İddia ediyorum ki, birkaç önemli yaratıcı hamle moda tarihinin akışını değiştirdi. İlk olarak, Hedi Slimane Celine'e katıldı. Ardından Kim Jones Louis Vuitton Men's'ten Dior Men'e geçti. Ve son olarak Virgil Abloh adında genç bir kreatif direktör LV'deki boşluğu doldurdu. Her üç tasarımcının da yenilikçi ve vizyoner kreatifler olarak kanıtlanmış geçmişleri vardı ve her üçü de birbirlerinden birkaç ay sonra LVMH terfilerini aldılar. Sonrasında neler olduğunu muhtemelen biliyorsunuzdur: Jones, sanatla iç içe iş birlikleriyle eşi benzeri görülmemiş heyecan verici şeyler tasarladı; Abloh, 2021'de nadir görülen bir kanserden kaynaklanan ani ölümünden önce, lüksü topluluk etrafında yeniden kavramsallaştırdı; Slimane, TikTok trendi haline gelmeden çok önce ana karakter giyimini icat etti. Sonuç olarak, yeni yüzler ön sıralara akın etti, moda sosyal medyanın birincil yemi haline geldi, sayısız yeni mağaza ve marka bu akıma kapıldı ve şimdi GQ okuyorsunuz ve Jacob Elordi tarzı bir çantaya sahipsiniz.
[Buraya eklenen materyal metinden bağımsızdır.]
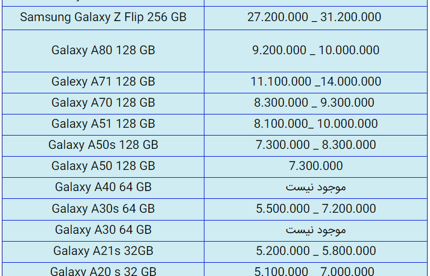Select the Galaxy A70 128 GB cell
This screenshot has width=430, height=276.
[103, 103]
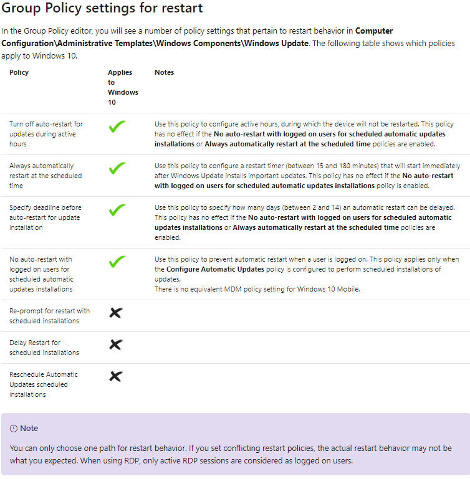
Task: Select Re-prompt for restart policy name
Action: tap(49, 316)
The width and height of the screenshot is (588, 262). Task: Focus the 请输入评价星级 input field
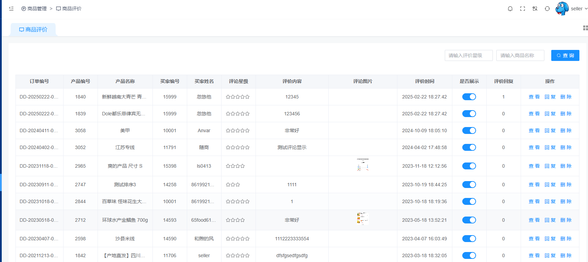coord(468,55)
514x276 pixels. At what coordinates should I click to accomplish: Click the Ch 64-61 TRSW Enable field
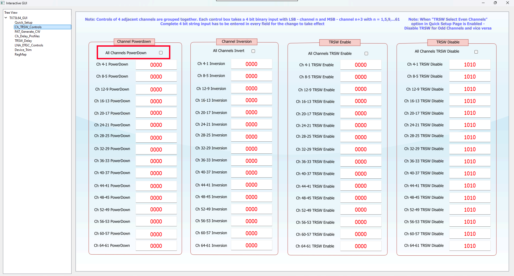tap(361, 246)
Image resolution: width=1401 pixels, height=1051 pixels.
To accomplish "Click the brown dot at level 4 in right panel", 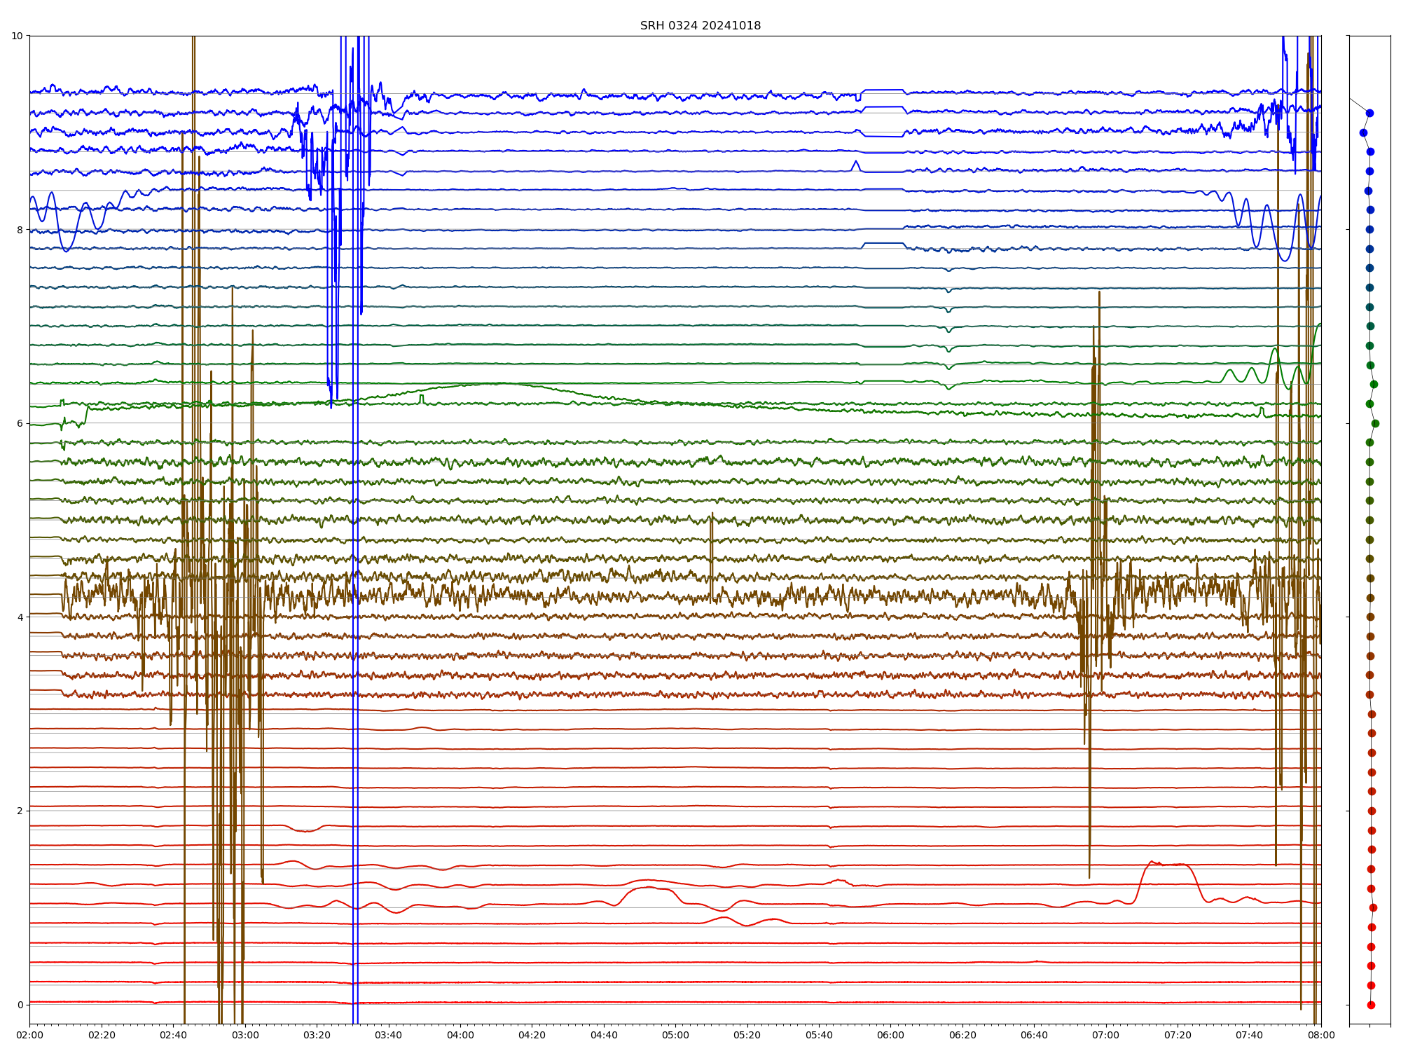I will (1370, 617).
Şimdi, altı yıl sonra, başka bir sarsıntının zamanı geldi.
Herhangi bir moda “meme” hesabını takip ediyorsanız, şu anda gerçek ve söylentilerden oluşan baş döndürücü sayıda tasarımcı hamlesinin farkına varmışsınızdır. İlk olarak, yaz başından bu yana gerçek kadro güncellemeleri: Dries Van Noten kendi adını taşıyan markasından resmen emekli oldu. Haider Ackermann Tom Ford ile anlaştı. Sarah Burton Givenchy'ye katıldı. Alessandro Michele Valentino'ya giriş yaptı. Slimane Celine'den ayrıldı ve yerine hızla Amerikalı Ralph Lauren emektarı Michael Rider getirildi.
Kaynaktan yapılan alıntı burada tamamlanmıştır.